In un contesto, l’anfiteatro Caritas di Tortolì, che mi è sembrato esso stesso un luogo fisicamente aperto, solidale, dal volto ospitale.
Poi, certo, c’è stata la serata in sé. Introdotta e chiusa dalle parole del Vescovo, guidata dall’intelligenza e dalla simpatia di un amico e grande giornalista come Giacomo Mameli. E ruotata attorno alle risposte – pacate, ragionevoli, costruttive – di Carlo Cottarelli sulle grandi questioni economiche del presente, o a quelle del sottoscritto, senz’altro meno esperto e lucido di Giacomo, sulle difficoltà dell’informazione di essere all’altezza delle sfide del presente.
Ma quei contenuti, pur – spero – utili, importanti, mi sono sembrati quasi passare in secondo piano rispetto al contesto in cui si calavano, come se appunto fossero contenuti aggiuntivi a un capitale umano, sociale, cristiano già di suo molto forte.
Non è un caso, ovviamente, che il titolo della manifestazione di quest’anno sia stata: Quanto corri! Dove vai?! Che mi sembra in linea con quanto provavo a scrivere poco fa: interrogarsi sul senso delle proprie azioni, del proprio progetto di vita in un’epoca affollata di stimoli che lasciano pochissimo tempo per fermarsi a riflettere sulle domande di senso.
In fondo anche il dibattito di quella sera, apparentemente su un altro piano e su altri temi, è stato uno stimolo a riflettere sulla direzione del nostro mondo, sulle fragilità economiche del nostro presente, sulle chiavi per una crescita e uno sviluppo più equo, meno diseguale. Cottarelli ci ha aiutato a capire la genesi e l’evoluzione del fenomeno globalizzazione, a leggerne il portato positivo e i limiti, a definire come e dove intervenire per costruire una società più giusta. Così come la discussione sull’informazione – partita come ovvio da un’analisi della situazione in Afghanistan – ha cercato di essere un confronto sui limiti e le potenzialità del giornalismo italiano, sui rischi e benefici di un’informazione dominata dalla grandi piattaforme della Rete, sugli strumenti migliori per acquisire consapevolezza, coscienza critica.

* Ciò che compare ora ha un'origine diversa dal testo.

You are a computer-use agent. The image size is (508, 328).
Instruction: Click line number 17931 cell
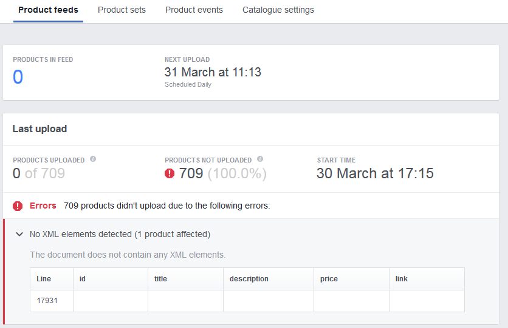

L’orizzonte è quello dei valori, del sistema valoriale, della crescita comune, e il fatto di riuscire in un contesto vacanziero d’agosto a mettere assieme così tanta gente, dapprima in silenzio e poi a ragionare sulle cose dette, credo sia uno dei tanti frutti dell’impegno della diocesi e di chi lavora per costruire comunità.